(STATED GOAL) Recast the lines of the material as a JSON list of strings, one string per line, leaving out blank lines. Start with the line containing "Task: Open the calendar quick time menu" and continue through the end of the material, omitting the pictures from your answer.

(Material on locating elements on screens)
╭──
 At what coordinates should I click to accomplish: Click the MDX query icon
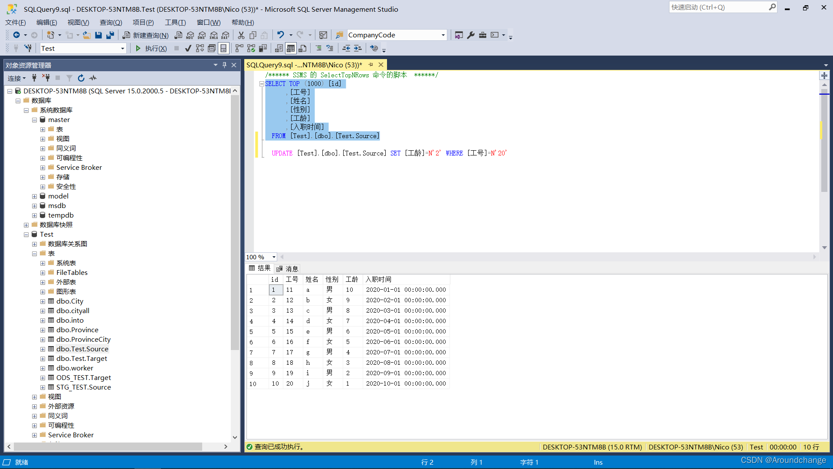pyautogui.click(x=190, y=35)
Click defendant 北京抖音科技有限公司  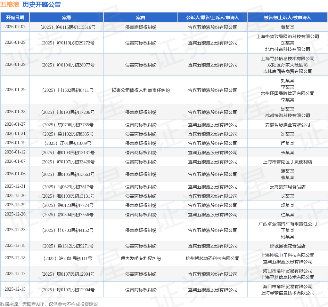(x=287, y=49)
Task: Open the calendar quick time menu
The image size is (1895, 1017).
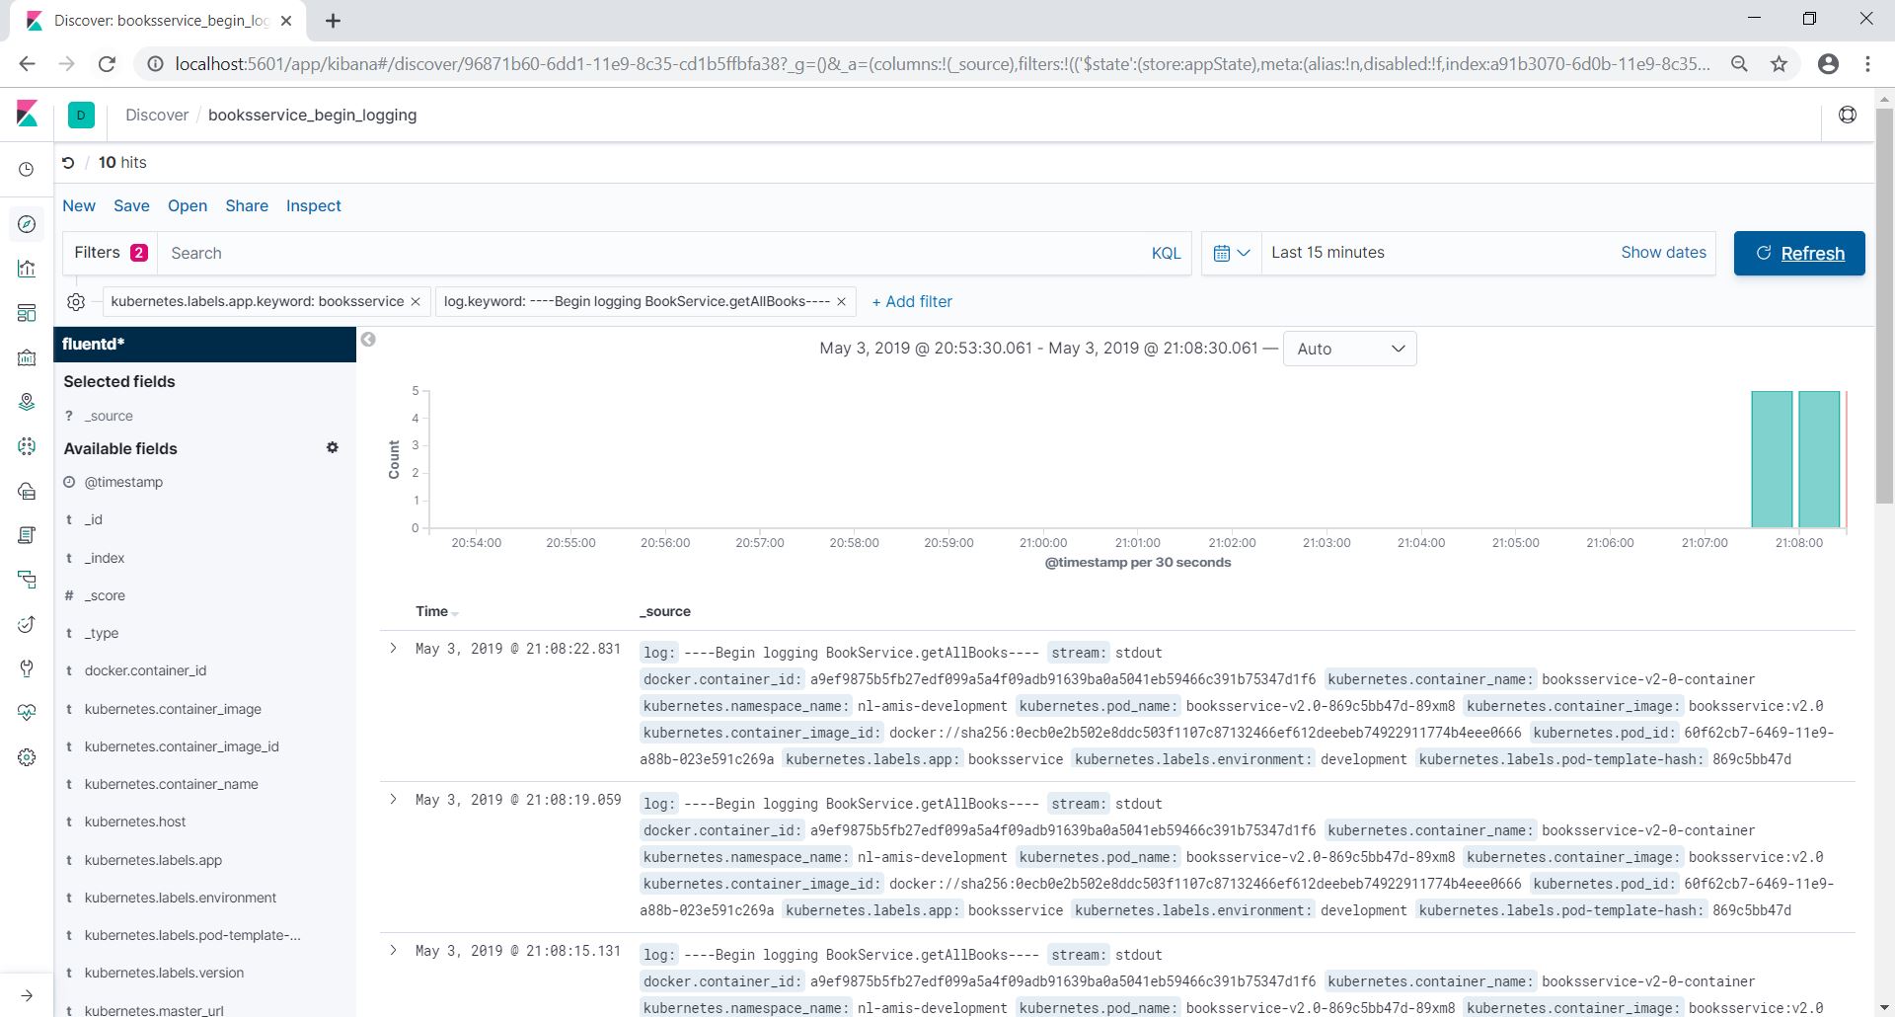Action: 1231,254
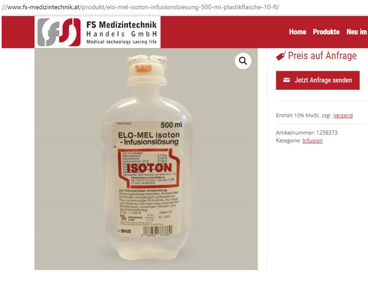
╰──
(OUTPUT FOR THIS EXERCISE)
[
  "Task: Open the calendar quick time menu",
  "The image size is (1895, 1017).",
  "Action: 1231,254"
]